Hold your body in the plank position, then, using your shoulders, push back into the downward dog yoga position. 

:15 rest

:60 pistol squats – right leg (right calf, quad, hamstring, glute, core, stabilizing muscles)

Stand on one foot near a wall (in case you lose your balance). Without touching the wall, unless you need assistance, sit back into a single-legged squat while holding your left leg straight in front of you. Lower all the way down. Try not to allow your left leg to touch the ground while using your right leg to lift back up. Repeat until time is up.

Man doing pistol squat in middle of rock canyon

:15 rest

:60 pistol squats – left leg (left calf, quad, hamstring, glute, core, stabilizing muscles)

Repeat the movement on your left leg. 

:15 rest

:45 high knees (cardio)

For the duration, run in place as fast as you can. Raise your knees until they are level with your hips each step.

:15 rest

:45 incline pushups (chest, triceps, shoulders)

With your hands on a table or the back of your couch, hold your body in an angled plank position. Bend at your elbows to lower until your chest touches the surface, then squeeze your chest and triceps to raise back up. 

:15 rest

:60 plank (core, shoulders)

Woman resting on back on yoga mat during home workout

Hold your body still in the plank position. Pull your belly button in and up towards your spine. Actively push the ground away with your arms and shoulders. Do not allow your butt to sag or raise.

:15 rest

:60 plank

Hold another plank immediately following your rest.

:15 rest

:60 plank

Hold a plank.

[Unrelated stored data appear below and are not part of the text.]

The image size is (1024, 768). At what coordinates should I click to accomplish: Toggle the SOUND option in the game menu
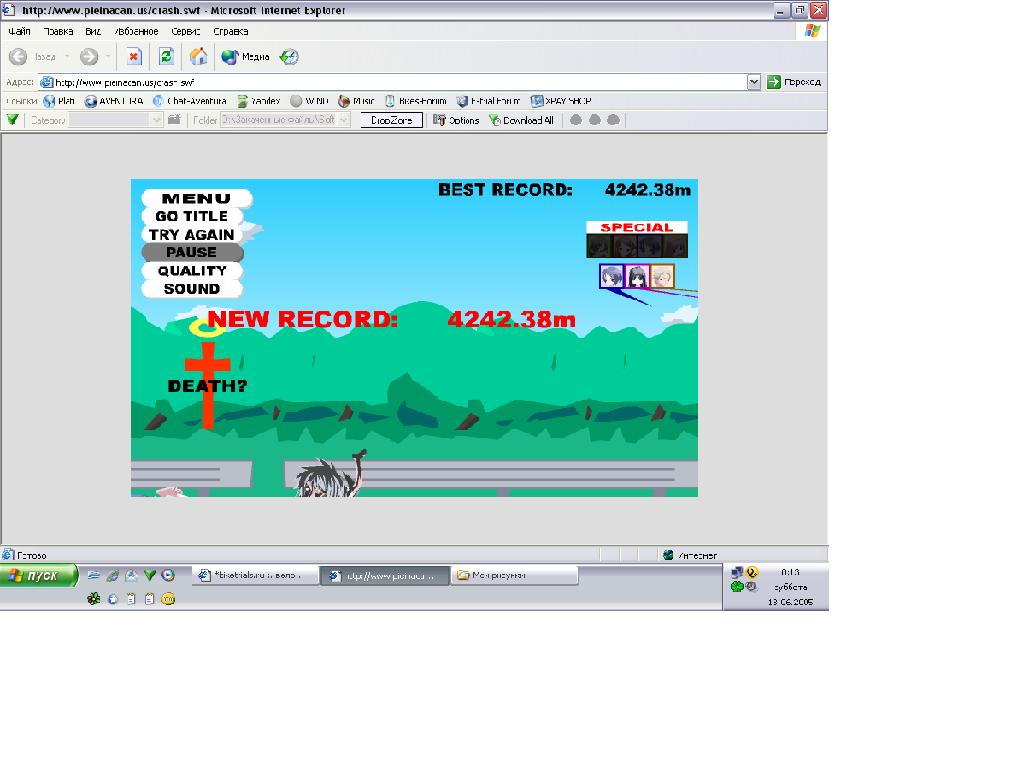[x=192, y=289]
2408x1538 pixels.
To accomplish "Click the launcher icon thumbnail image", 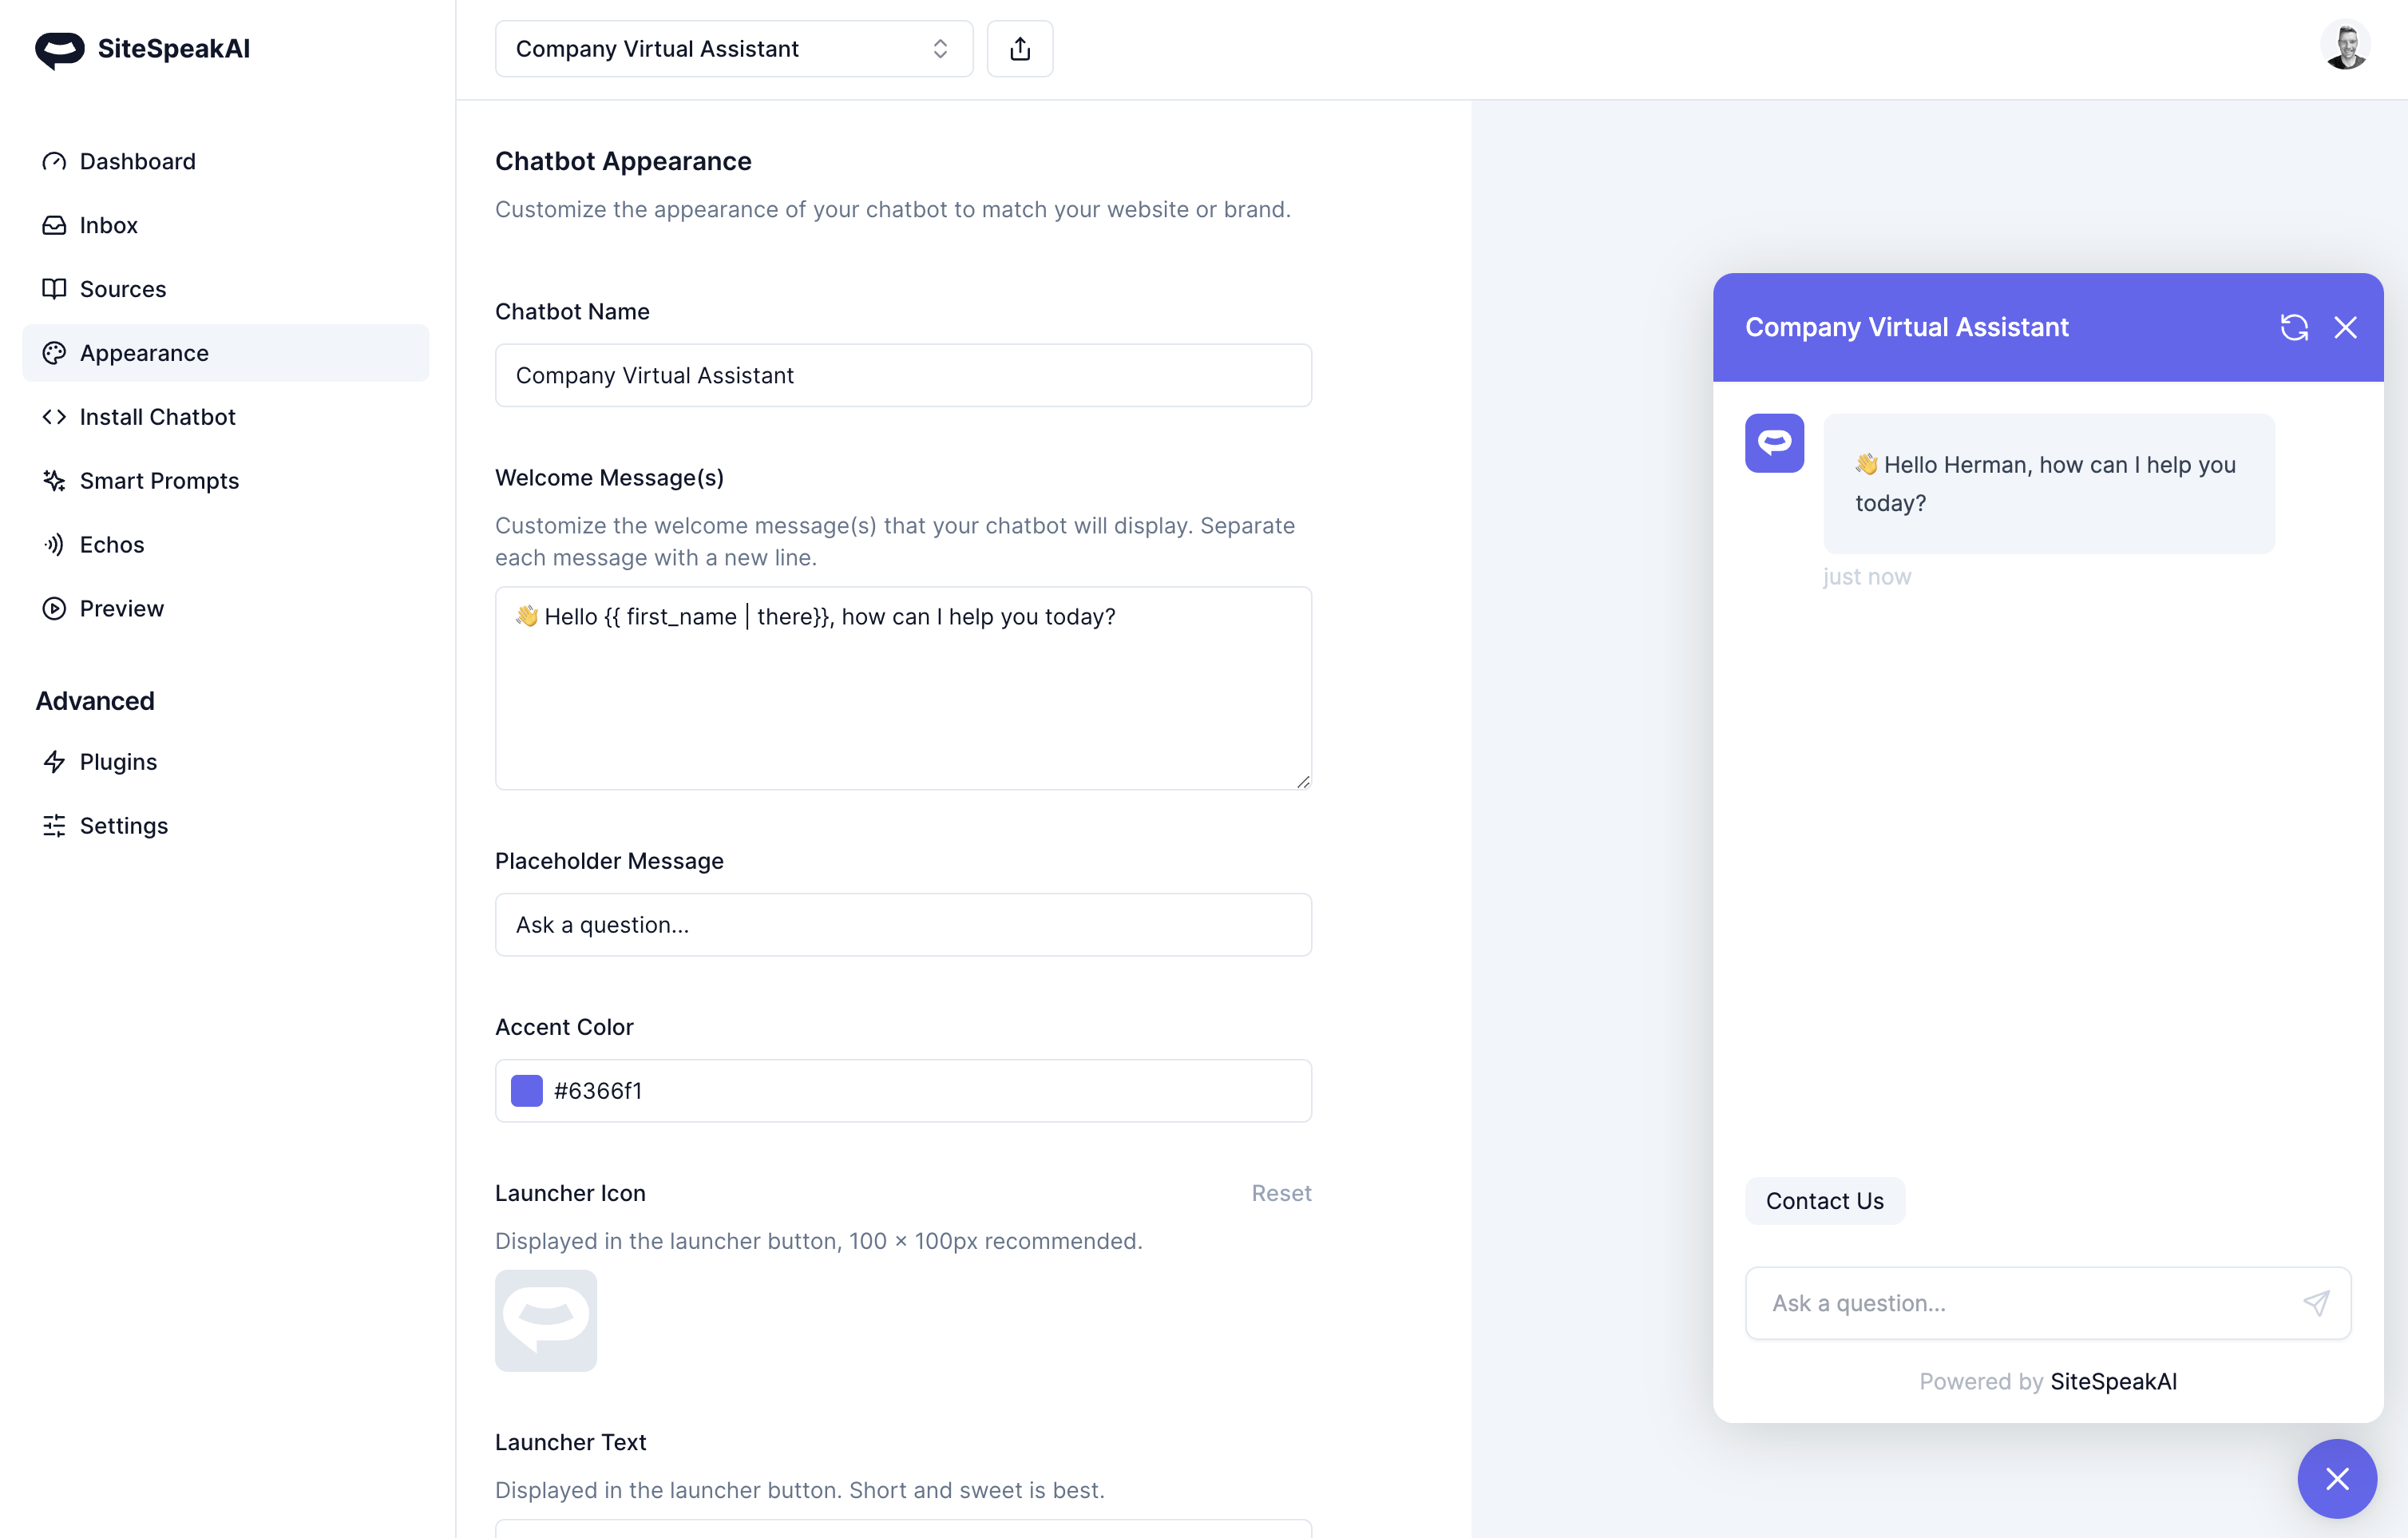I will click(x=546, y=1320).
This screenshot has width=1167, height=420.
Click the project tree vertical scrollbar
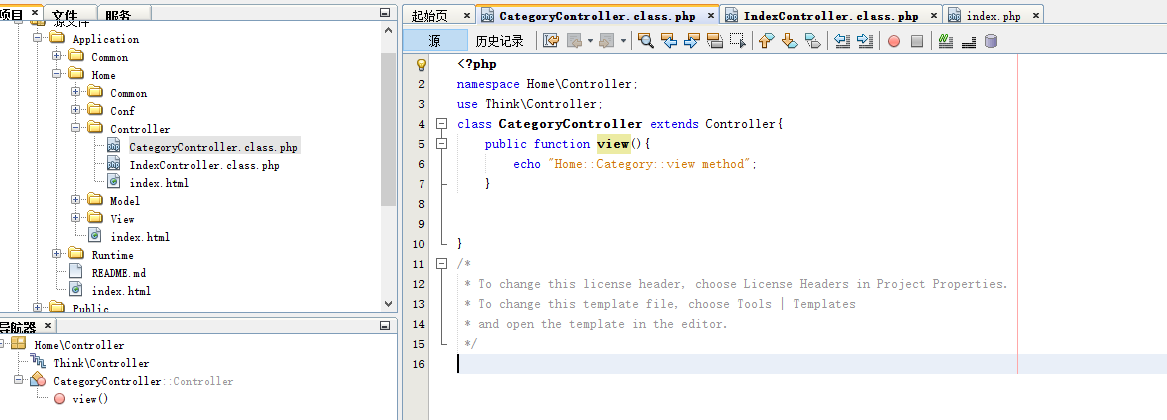point(388,120)
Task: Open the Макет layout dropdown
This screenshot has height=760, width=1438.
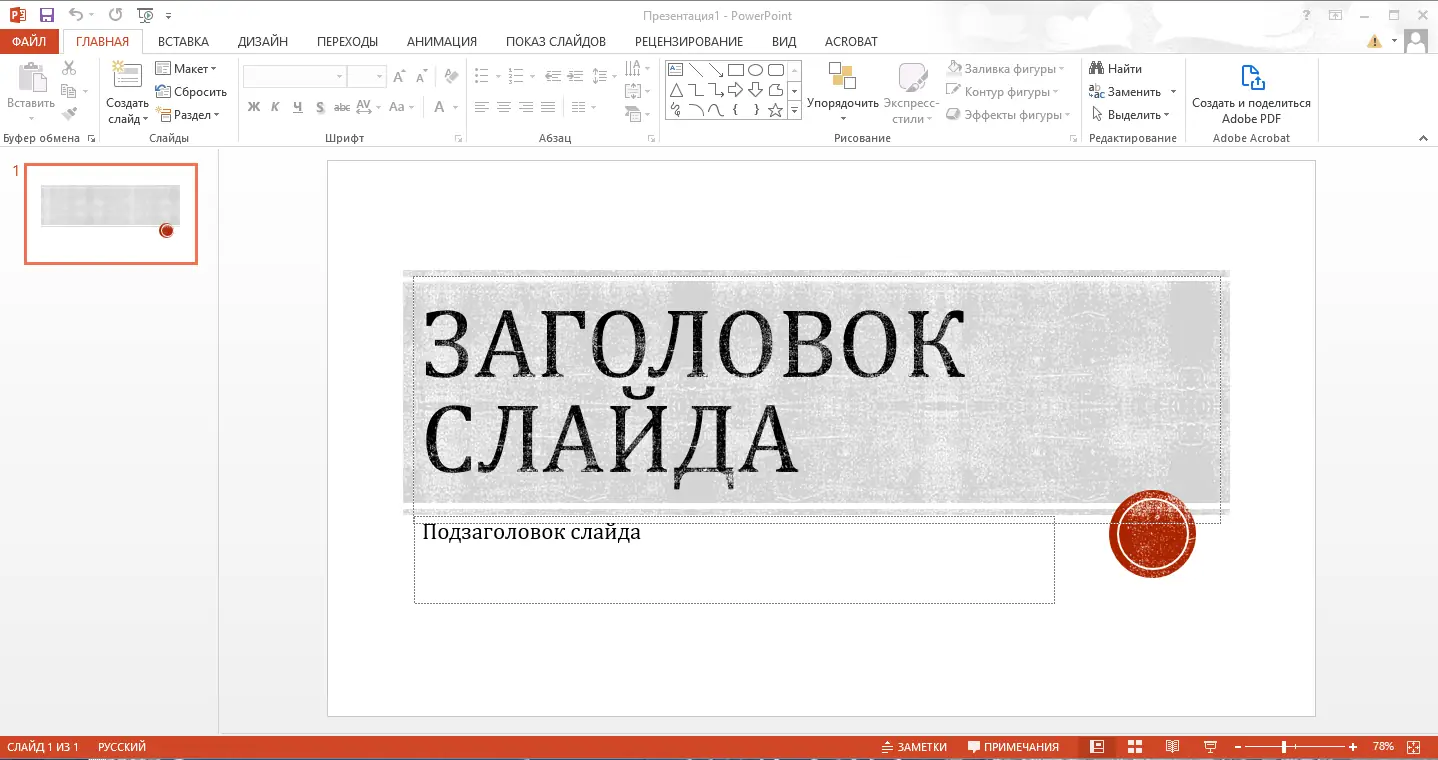Action: click(190, 68)
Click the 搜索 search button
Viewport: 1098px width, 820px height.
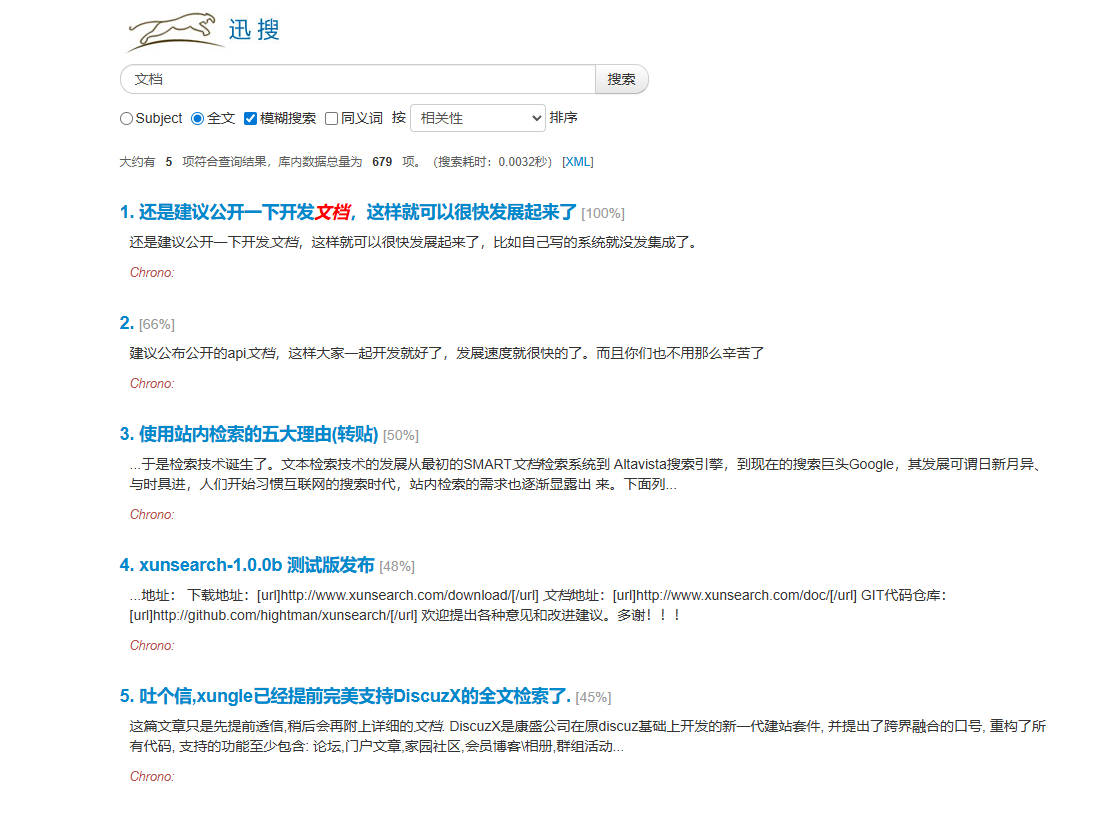click(x=621, y=78)
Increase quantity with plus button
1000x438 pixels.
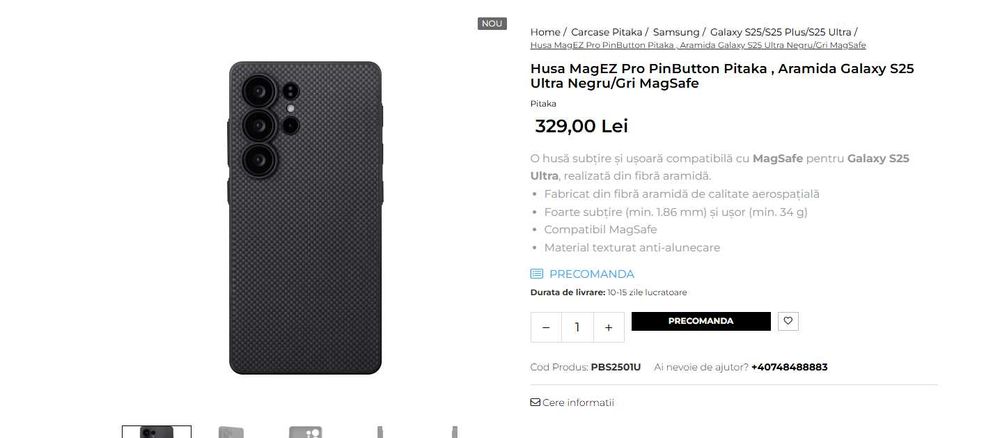(x=608, y=327)
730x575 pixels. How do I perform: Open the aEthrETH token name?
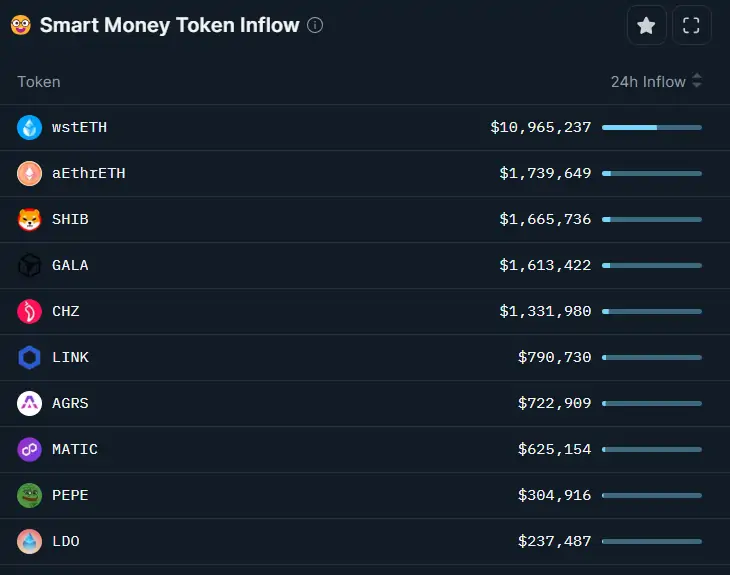(88, 173)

Do not drop until the time is up. If you need a rest, push back into the pike position before lowering back into a strong plank position.

:15 rest 

:60 plank

Do it again. Don’t give up.

:15 rest

:60 plank

Last plank, last exercise, really push it! 

Woman with hand on hip drinking post workout protein shake

Make sure you stretch and grab your normal post-workout protein shake. This HIIT workout is fast-paced to emphasize the cardiovascular system and to make this home workout super challenging. Ending with five minutes of active planking isn’t the nicest thing we could do, but we bet you won’t say home workouts don’t have anything on your weight training in the gym anymore!

Whether you’re positive with COVID and asymptomatic, or you’re in quarantine due to exposure, staying active is critical to staying healthy both mentally and physically. If you’re one of the prepared people who have weights or a home gym, sticking to your typical weight training schedule is great and you won’t lose any progress. However, if you’re someone who doesn’t have workout equipment, never fear; we have YouTube workout videos! Incorporate a mixture of a deload week, YouTube workout videos, and this killer cardio home workout, and you will be just fine. Stay healthy and stay safe!